Femmes critiques d’art entre 1750 et 1840
À partir de 1750, dans un contexte historique marqué par de fortes turbulences, de la Révolution française à la conquête napoléonienne et à ses conséquences, les femmes commencent à prendre la parole sur la question de l’art. Elles sont pour certaines artistes, journalistes ou romancières, et leurs écrits témoignent de la volonté de se faire une place dans un univers culturel et intellectuel à l’époque strictement masculin. Par le biais de leurs observations et analyses esthétiques, elles donnent à entendre les voix d’un premier féminisme, épris de critique sociale et souvent ironique.
Une vie mouvementée
Enfant prodige, dotée de talents musicaux extraordinaires (son père est organiste), Caroline Wuiet (1766-1835) est présentée à Marie-Antoinette à l’âge de cinq.

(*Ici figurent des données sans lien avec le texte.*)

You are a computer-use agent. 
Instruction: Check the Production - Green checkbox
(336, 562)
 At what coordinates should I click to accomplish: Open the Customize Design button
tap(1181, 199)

La reine, désireuse d’en faire une artiste accomplie, la confie à des célébrités de l’époque : Grétry pour la musique, Beaumarchais pour le théâtre, Greuze pour la peinture. Elle compose rapidement des pièces, qui, dès 1782, sont montées au Théâtre des Beaujolais à Paris : Angélina et L’Heureux Stratagème. Ses opéras ne seront en revanche jamais représentés de son vivant, ce qui lui cause un sérieux dépit. Royaliste et exilée pendant la Révolution, elle est de retour à Paris sous le Directoire et se lance dans d’autres œuvres musicales, dont des sonates, qui lui apportent une certaine notoriété.

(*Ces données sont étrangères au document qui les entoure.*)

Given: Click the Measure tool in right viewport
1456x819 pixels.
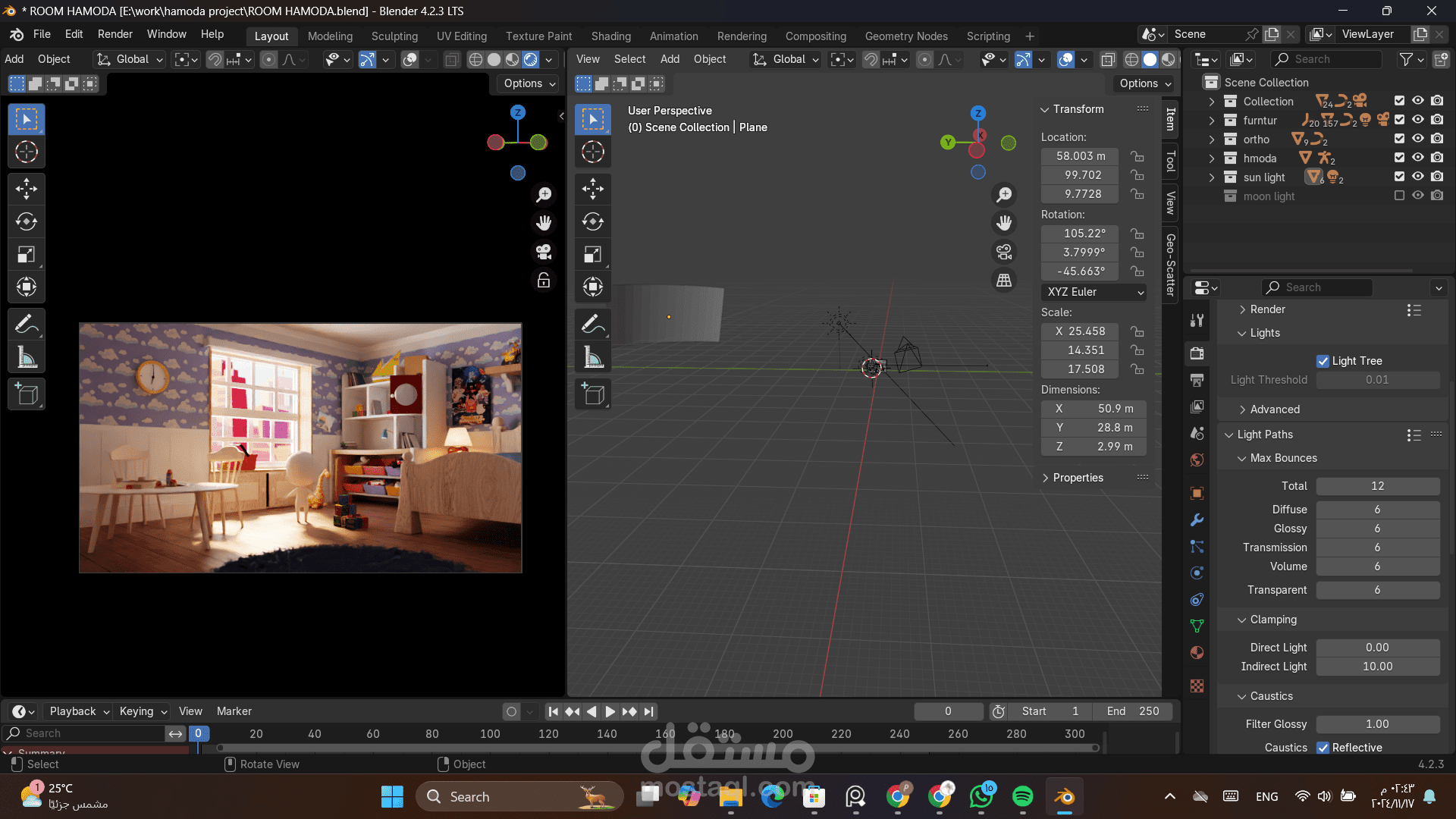Looking at the screenshot, I should point(593,357).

Malgré la reconnaissance dont elle jouit en tant que musicienne, c’est surtout comme « académicienne », titre que lui a décerné l’Académie des arcades à Rome, et donc comme membre à part entière du milieu intellectuel, qu’elle cherche à attirer l’attention de ses contemporains. Elle crée un club de femmes dédié aux échanges culturels et philosophiques, et se lie d’amitié avec la renommée Thérèse Tallien, « la lionne du Directoire », salonnière et personnalité influente, membre du courant des Incroyables et Merveilleuses, qui réagissent au travers de leurs extravagances aux sombres années de la Terreur.
Caroline Wuiet développe aussi des talents de journaliste et de directrice de presse, créant successivement plusieurs titres : Le Cercle en 1798, dont les orientations politiques lui valent rapidement des ennuis, puis Le papillon, journal des arts et des plaisirs, Le Phénix, journal politique et littéraire, et enfin La Mouche, qui paraît pendant quelques mois en 1799. Après avoir renoncé à diriger sa propre publication, cette artiste polyvalente rédige des articles pour l’un des premiers organes de presse français consacré à la mode : le Journal des dames et des modes.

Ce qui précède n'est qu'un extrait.